### WHAT THE EXERCISE ASKS
Pull every line holding the word "computer" out of the data and copy it.

(Dataset entries)
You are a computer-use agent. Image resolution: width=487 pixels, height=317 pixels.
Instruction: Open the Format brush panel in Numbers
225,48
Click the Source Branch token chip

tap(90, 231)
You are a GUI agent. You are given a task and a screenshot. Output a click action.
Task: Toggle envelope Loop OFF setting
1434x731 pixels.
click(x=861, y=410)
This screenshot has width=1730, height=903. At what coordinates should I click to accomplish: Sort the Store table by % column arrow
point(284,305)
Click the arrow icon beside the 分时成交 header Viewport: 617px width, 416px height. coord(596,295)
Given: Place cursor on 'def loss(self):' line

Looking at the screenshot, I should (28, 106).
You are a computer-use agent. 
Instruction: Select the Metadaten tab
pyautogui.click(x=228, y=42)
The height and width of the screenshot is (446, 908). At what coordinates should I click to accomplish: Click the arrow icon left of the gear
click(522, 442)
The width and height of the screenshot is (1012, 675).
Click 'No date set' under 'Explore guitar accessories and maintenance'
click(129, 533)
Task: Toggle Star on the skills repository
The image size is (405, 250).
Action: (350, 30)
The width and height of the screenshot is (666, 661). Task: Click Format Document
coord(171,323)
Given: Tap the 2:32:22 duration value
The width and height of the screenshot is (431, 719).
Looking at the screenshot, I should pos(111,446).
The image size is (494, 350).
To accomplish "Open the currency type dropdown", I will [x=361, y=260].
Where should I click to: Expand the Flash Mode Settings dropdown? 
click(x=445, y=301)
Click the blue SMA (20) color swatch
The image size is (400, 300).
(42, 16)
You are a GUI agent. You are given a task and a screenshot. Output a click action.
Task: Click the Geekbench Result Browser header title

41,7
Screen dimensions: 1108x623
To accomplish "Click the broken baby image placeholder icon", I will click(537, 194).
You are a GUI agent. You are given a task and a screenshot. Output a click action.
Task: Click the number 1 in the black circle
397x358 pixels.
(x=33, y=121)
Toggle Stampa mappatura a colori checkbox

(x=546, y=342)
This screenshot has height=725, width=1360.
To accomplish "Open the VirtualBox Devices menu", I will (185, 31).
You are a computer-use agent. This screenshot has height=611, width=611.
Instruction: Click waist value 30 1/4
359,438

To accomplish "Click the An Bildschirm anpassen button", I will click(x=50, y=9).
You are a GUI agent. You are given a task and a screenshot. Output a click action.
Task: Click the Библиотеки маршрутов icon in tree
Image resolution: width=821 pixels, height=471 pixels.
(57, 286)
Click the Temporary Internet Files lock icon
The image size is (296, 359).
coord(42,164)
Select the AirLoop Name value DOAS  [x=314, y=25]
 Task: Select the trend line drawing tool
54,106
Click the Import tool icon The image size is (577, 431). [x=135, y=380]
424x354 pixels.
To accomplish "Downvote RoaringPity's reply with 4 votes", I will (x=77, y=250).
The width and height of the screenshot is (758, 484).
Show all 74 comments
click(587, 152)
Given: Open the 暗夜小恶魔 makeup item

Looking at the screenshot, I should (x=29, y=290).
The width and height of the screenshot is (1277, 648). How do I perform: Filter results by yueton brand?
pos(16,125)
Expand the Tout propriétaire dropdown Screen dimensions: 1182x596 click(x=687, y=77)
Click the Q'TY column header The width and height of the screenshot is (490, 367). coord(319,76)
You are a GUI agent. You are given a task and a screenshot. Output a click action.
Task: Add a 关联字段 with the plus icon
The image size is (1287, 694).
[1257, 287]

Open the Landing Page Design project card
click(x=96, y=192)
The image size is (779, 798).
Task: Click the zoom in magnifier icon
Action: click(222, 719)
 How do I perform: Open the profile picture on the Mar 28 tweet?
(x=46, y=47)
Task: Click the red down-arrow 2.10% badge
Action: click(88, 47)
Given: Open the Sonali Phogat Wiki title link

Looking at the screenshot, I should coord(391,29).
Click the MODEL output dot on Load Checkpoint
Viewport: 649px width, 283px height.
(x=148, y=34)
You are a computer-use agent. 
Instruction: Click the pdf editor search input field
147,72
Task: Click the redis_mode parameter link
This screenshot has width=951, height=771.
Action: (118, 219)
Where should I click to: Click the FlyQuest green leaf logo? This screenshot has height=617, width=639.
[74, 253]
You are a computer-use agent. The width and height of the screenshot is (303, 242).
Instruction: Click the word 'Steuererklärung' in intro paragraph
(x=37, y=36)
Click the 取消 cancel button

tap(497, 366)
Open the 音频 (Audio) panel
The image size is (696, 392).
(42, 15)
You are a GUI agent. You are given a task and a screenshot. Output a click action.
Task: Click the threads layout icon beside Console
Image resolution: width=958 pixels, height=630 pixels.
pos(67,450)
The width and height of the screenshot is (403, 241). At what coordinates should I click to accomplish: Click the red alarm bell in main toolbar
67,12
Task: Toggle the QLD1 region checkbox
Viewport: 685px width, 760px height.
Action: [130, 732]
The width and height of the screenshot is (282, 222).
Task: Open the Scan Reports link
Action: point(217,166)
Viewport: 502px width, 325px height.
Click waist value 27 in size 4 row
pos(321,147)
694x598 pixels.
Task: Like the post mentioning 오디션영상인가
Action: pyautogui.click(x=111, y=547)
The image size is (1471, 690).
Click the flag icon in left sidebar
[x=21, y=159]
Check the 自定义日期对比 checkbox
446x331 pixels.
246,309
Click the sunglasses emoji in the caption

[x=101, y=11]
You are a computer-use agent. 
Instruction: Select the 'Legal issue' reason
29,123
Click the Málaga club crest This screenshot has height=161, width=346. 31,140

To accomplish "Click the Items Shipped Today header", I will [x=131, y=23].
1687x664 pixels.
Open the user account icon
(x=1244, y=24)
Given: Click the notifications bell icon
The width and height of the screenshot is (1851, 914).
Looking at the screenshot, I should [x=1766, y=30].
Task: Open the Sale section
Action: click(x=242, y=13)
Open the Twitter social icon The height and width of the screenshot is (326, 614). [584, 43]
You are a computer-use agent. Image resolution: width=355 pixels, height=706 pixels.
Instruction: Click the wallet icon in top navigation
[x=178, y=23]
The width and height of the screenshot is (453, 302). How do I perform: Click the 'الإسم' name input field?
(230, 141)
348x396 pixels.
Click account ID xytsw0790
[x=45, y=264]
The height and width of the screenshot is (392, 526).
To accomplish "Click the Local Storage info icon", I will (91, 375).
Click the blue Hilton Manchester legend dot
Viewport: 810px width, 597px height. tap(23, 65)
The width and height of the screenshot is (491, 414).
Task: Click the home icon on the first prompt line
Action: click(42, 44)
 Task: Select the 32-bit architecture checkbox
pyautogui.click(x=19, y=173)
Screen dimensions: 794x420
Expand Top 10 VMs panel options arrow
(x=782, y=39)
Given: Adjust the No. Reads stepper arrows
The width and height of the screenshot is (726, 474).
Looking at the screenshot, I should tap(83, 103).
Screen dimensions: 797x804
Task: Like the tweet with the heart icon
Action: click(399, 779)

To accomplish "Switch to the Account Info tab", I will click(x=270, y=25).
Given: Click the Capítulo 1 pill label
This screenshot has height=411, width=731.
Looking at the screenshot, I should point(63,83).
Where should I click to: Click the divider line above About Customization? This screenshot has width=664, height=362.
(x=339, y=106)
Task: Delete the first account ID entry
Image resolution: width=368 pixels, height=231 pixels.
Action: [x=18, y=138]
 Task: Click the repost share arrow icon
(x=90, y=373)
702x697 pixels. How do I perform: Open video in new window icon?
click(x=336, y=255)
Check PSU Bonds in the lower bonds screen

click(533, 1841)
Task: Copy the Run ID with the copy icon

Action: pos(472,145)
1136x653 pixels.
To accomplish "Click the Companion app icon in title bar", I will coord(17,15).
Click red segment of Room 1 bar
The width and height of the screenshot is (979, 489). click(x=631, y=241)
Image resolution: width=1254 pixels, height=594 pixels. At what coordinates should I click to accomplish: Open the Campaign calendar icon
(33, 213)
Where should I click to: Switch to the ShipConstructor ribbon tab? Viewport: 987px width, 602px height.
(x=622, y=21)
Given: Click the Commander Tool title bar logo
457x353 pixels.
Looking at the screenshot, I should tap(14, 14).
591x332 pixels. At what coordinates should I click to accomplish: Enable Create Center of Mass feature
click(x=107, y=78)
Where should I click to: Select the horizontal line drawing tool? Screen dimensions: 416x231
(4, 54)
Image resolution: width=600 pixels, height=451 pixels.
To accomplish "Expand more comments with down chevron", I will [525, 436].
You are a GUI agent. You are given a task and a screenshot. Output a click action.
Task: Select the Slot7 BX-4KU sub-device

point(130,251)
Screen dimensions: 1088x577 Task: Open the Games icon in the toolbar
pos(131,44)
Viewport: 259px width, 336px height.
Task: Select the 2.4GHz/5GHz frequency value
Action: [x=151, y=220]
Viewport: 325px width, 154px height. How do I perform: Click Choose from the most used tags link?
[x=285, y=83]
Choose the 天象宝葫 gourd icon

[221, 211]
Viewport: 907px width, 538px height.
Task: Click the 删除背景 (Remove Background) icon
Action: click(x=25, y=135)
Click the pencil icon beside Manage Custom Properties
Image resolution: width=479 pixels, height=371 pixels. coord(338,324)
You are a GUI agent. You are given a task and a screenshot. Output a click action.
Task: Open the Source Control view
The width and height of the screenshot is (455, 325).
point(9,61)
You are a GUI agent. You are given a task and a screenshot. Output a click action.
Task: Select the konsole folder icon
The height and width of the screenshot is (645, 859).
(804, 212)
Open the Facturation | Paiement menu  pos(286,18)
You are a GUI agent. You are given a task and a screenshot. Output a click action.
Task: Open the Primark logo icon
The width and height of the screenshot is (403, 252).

### RESULT OF THE EXERCISE
You are a computer-use agent. Image resolution: width=487 pixels, height=317 pixels.
You are a computer-use agent. 
You are a computer-use agent. This screenshot has height=611, width=611.
You are a computer-use agent. 
You are a computer-use agent. The width and height of the screenshot is (303, 242).
You are a computer-use agent. 
You are a computer-use agent. Image resolution: width=355 pixels, height=706 pixels.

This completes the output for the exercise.